The problem with looking at magnetic reconnection in the simplest terms is that there is nothing simple about it. The phenomenon violates a law of physics called Alfvén’s theorem which states that “in a fluid with infinite electric conductivity, magnetic field lines are frozen into the fluid and have to move along with it.”

Despite this, scientists know that it does happen, in fact it occurs through the known universe. What they don’t know is why it happens or what causes it and that is what NASA’s MMS mission is meant to investigate.

Assuming that everything goes according to plan, the MMS spacecraft will begin operations this September. Unlike previous attempts to explore the phenomenon, the new satellites will have sensitive enough equipment to detect the events as they occur.

The mission will use four identical satellite observatories functioning simultaneously to create three-dimensional views of reconnection.

“MMS engineers have completed final observatory closeout procedures and checks and are awaiting transport to the launch pad tomorrow for integration with the Atlas rocket. The team is in high spirits and ready to get these technological marvels in space,” said Craig Tooley, MMS project manager at NASA’s Goddard Space Flight Center in Greenbelt, Maryland.

The four spacecraft will fly together, in tight formation, through reconnection regions taking sensor readings at a rate faster than any previous space mission. Readings will be taken in Earth’s protective magnetic field, called the magnetosphere but its findings will provide information on reconnection events in the atmosphere of the sun, as well as other stars, black holes, neutron stars and other objects.
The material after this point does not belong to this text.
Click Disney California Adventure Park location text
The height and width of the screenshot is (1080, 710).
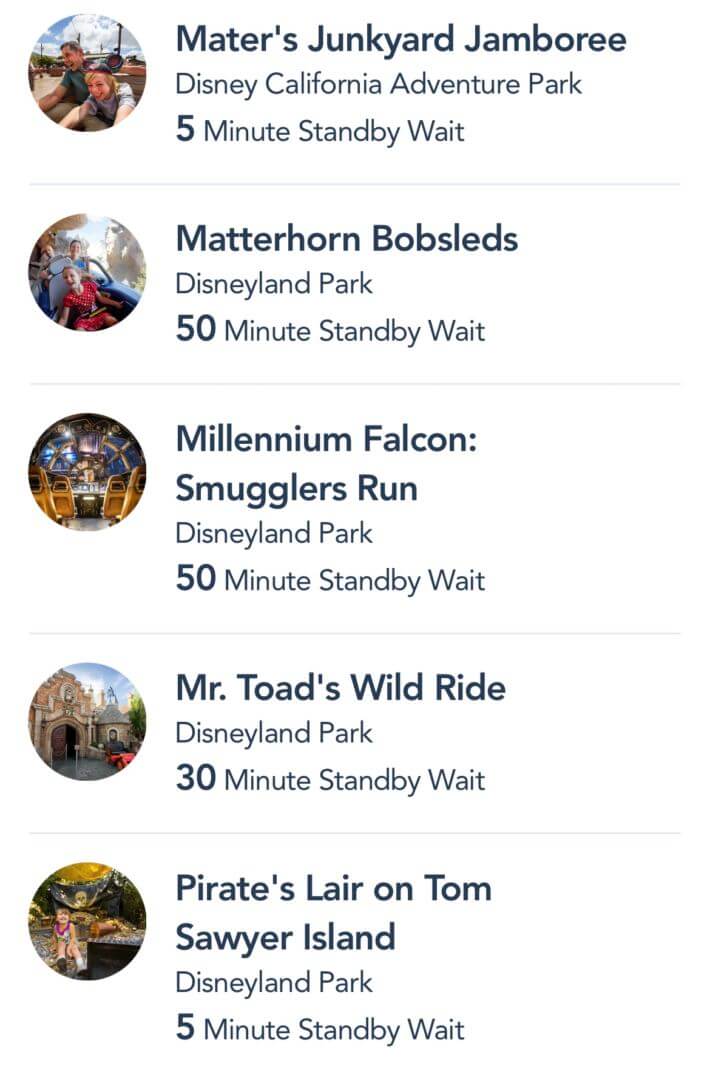[379, 85]
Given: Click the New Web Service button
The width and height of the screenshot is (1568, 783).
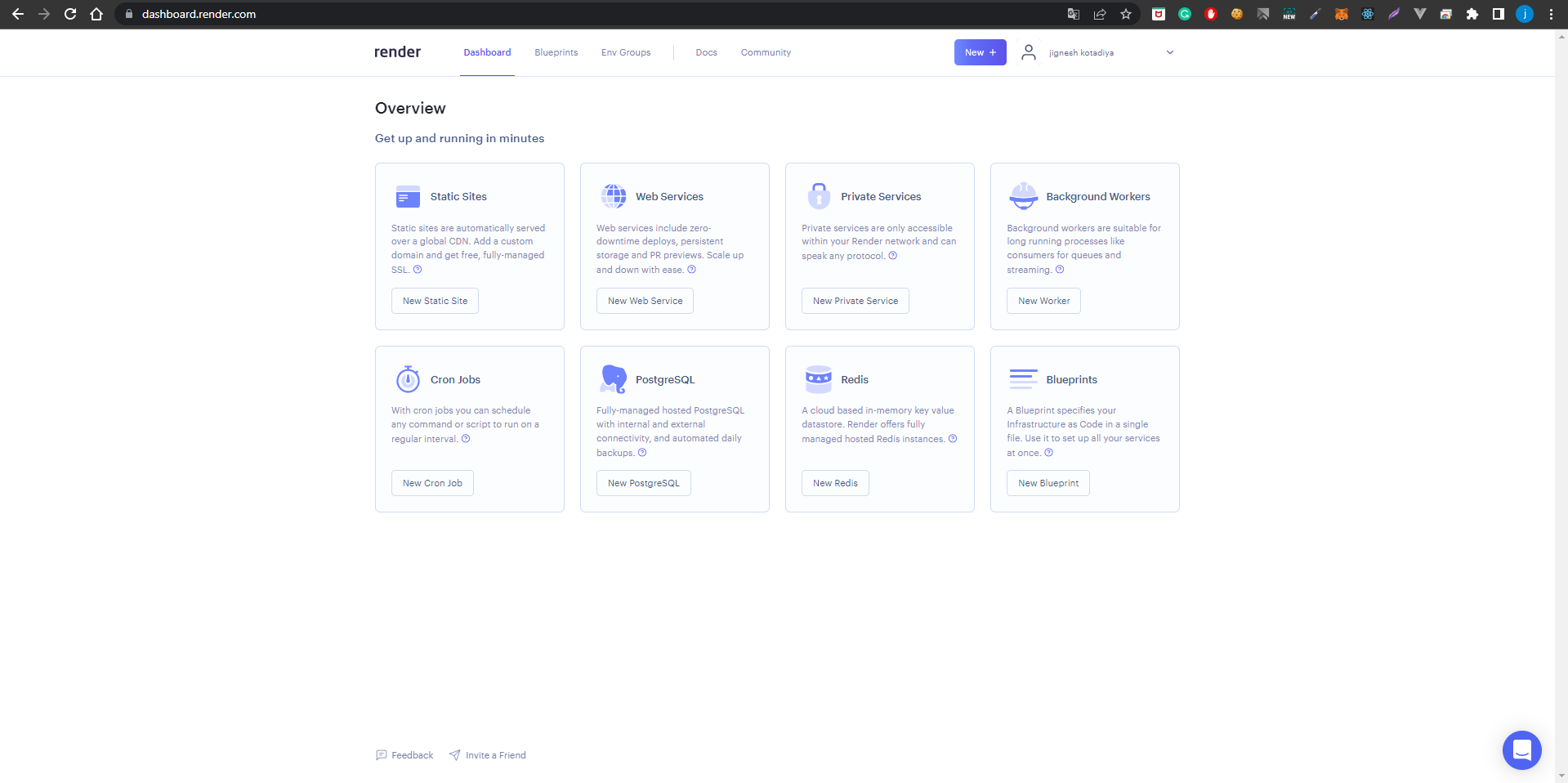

“This is the perfect time for this mission. MMS is a crucial next step in advancing the science of magnetic reconnection. Studying magnetic reconnection near Earth will unlock the ability to understand how this process works throughout the entire universe,” said Jim Burch, principal investigator of the MMS instrument suite science team at Southwest Research Institute (SwRI) in San Antonio, Texas.
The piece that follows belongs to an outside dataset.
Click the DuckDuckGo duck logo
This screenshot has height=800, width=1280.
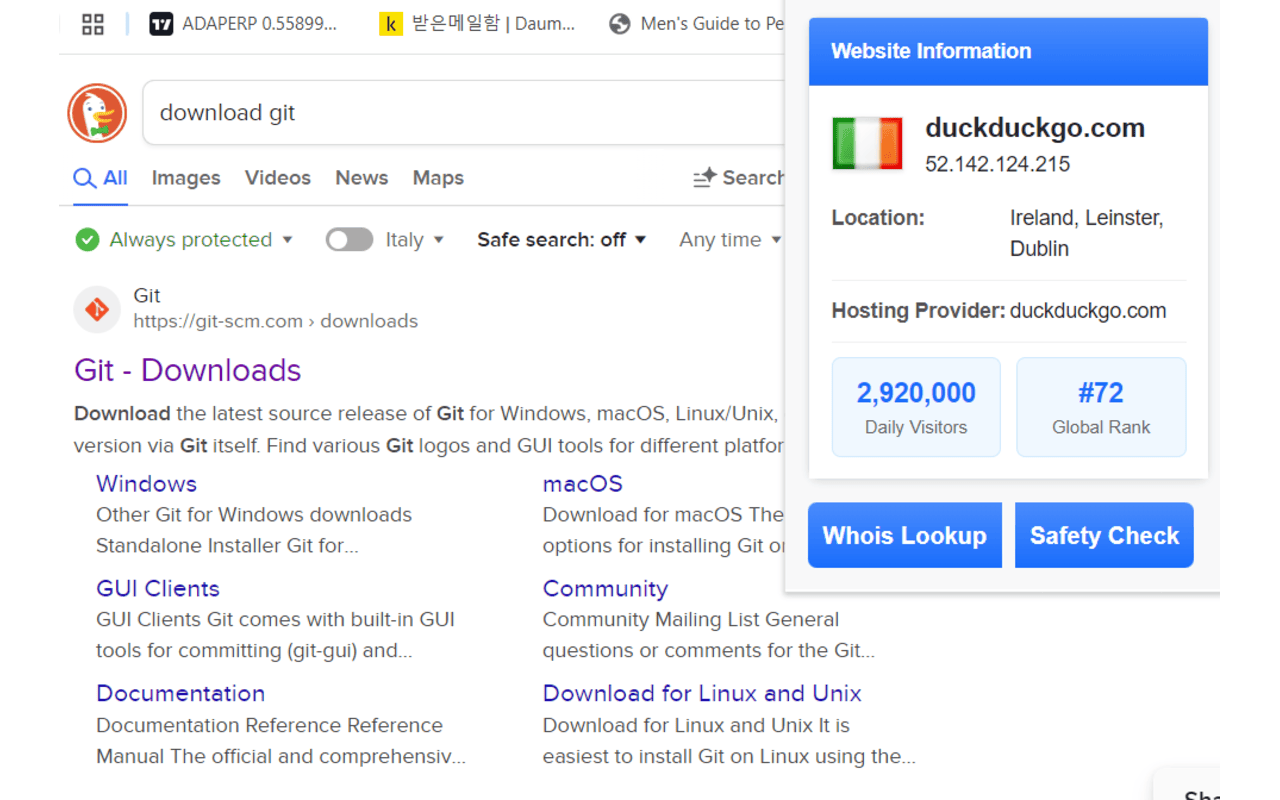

Earlier this month, NASA launched the DSCOVR satellite to track and monitor space weather. While the incredibly advanced instrument will tell us more than ever about events on the sun that could have an impact, the MMS mission will help explain why those events occur. Understanding the process behind these phenomenon will help researchers to predict them, as well as provide a better understanding of other things going on in the cosmos.